Introduction
In the letter by Mailand et al. (Nature Cell Biol. 4, 317–322; 2002), we showed that conditional overexpression of the phosphatase Cdc14A results in premature centrosome splitting, supernumerary mitotic spindles and aberrant chromosomal partitioning. During ensuing work, we found that the supposedly wild-type Cdc14A transgene integrated in our model cell line had a point mutation (C278S) in the phosphatase domain. To clarify whether the described deregulation of the centrosome cycle requires the catalytic activity of Cdc14A, we generated a new panel of cell lines (derived from the same parental U2-OS cells as in the original study) conditionally expressing bona fide wild-type (WT) or phosphatase-dead (PD; C278S) Cdc14A alleles. We verified the transgenes by sequencing and re-analysed the phenotypes described in the original paper. The results confirmed our previous findings by showing that the excess of Cdc14A induces premature centrosome splitting and formation of supernumerary mitotic spindles. Importantly, however, analysis of multiple independent clones conditionally expressing either Cdc14A-WT or Cdc14A-PD, revealed a similar spectrum and incidence of these phenotypes.

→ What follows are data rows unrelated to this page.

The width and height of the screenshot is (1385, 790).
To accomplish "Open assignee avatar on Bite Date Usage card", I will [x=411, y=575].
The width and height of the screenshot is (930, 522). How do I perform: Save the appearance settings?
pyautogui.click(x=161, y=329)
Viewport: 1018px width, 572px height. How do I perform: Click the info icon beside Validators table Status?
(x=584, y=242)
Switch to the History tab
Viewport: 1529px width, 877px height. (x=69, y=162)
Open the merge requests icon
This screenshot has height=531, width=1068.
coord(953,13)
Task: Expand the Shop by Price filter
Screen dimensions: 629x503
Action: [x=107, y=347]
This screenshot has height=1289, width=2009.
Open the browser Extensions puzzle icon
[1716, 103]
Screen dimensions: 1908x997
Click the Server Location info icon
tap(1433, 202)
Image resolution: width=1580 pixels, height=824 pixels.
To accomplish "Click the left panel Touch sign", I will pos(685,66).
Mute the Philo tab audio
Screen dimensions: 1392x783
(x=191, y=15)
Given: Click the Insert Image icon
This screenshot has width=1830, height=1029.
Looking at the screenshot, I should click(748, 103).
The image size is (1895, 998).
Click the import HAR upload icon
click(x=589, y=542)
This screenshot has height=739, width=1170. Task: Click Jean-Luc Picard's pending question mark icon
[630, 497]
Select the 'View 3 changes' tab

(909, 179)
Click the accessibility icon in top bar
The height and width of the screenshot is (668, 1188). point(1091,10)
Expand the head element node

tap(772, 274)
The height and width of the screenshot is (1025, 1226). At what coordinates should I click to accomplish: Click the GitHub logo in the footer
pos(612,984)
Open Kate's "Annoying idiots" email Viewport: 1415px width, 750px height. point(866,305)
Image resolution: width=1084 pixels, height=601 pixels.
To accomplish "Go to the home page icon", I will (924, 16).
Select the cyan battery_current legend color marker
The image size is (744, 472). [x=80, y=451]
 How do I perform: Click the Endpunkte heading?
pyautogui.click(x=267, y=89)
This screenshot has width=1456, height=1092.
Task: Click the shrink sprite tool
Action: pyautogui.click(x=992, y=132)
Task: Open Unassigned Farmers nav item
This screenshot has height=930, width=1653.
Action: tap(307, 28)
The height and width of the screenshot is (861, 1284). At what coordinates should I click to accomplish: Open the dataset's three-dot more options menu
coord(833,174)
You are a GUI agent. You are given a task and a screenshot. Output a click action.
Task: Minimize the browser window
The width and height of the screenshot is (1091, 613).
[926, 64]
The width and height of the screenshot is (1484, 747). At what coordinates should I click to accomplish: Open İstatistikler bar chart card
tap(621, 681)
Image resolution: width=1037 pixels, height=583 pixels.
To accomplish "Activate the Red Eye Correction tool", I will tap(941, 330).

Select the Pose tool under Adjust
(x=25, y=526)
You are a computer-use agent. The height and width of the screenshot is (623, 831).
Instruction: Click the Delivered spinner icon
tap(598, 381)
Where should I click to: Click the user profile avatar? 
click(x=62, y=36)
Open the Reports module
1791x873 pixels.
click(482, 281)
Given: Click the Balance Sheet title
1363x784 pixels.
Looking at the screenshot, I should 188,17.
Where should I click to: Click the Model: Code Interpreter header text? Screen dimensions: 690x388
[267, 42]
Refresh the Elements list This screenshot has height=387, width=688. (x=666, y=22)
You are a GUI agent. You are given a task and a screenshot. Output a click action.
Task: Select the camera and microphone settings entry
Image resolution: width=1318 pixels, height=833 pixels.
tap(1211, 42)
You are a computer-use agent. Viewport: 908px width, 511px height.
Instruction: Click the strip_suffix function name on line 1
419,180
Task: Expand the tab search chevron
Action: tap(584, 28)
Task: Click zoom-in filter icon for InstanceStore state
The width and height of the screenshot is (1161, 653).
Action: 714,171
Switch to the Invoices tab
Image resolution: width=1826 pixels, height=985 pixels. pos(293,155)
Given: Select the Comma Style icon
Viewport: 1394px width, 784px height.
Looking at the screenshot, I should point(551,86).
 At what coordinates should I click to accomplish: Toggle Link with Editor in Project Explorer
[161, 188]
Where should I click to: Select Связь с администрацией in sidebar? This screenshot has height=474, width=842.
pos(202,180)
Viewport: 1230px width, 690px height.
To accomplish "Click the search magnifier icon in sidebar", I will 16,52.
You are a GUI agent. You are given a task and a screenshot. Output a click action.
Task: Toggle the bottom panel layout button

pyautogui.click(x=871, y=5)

Therefore, we have to correct our previous conclusion that overexpression of catalytically inactive Cdc14A has no phenotype — the lack of obvious centrosomal defects in the Cdc14A-PD cell line reported in the original paper is, in fact, atypical and may be due to the slower induction of the transgene expression in this clone. Based on the data obtained with the new cell lines, we conclude that premature centrosome splitting and malfunction of the mitotic spindle induced by overexpressed Cdc14A does not require its catalytic function. Rather, these abnormalities reflect changes in stoichiometry of Cdc14A interactions with other proteins and the imbalance of these interactions at the centrosome. It is noteworthy that Cdc14A overproduction causes a G2 delay in all Cdc14A-WT-, but not Cdc14A-PD-cell lines. Thus, regulation of mitotic entry may be a catalytic function of mammalian Cdc14A.
We apologize for the mistake in our original paper and we will provide the new inducible cell lines on request and share the details of their characterization. A separate study published by two of us (Kaiser , B. & Jackson , P.Mol. Biol. Cell, 13, 2289–2300; 2002) also showed that overexpression of Cdc14A caused disruption of the centrosome and malfunction of the mitotic spindle. The Cdc14A construct in this study was verified as wild type, as originally reported.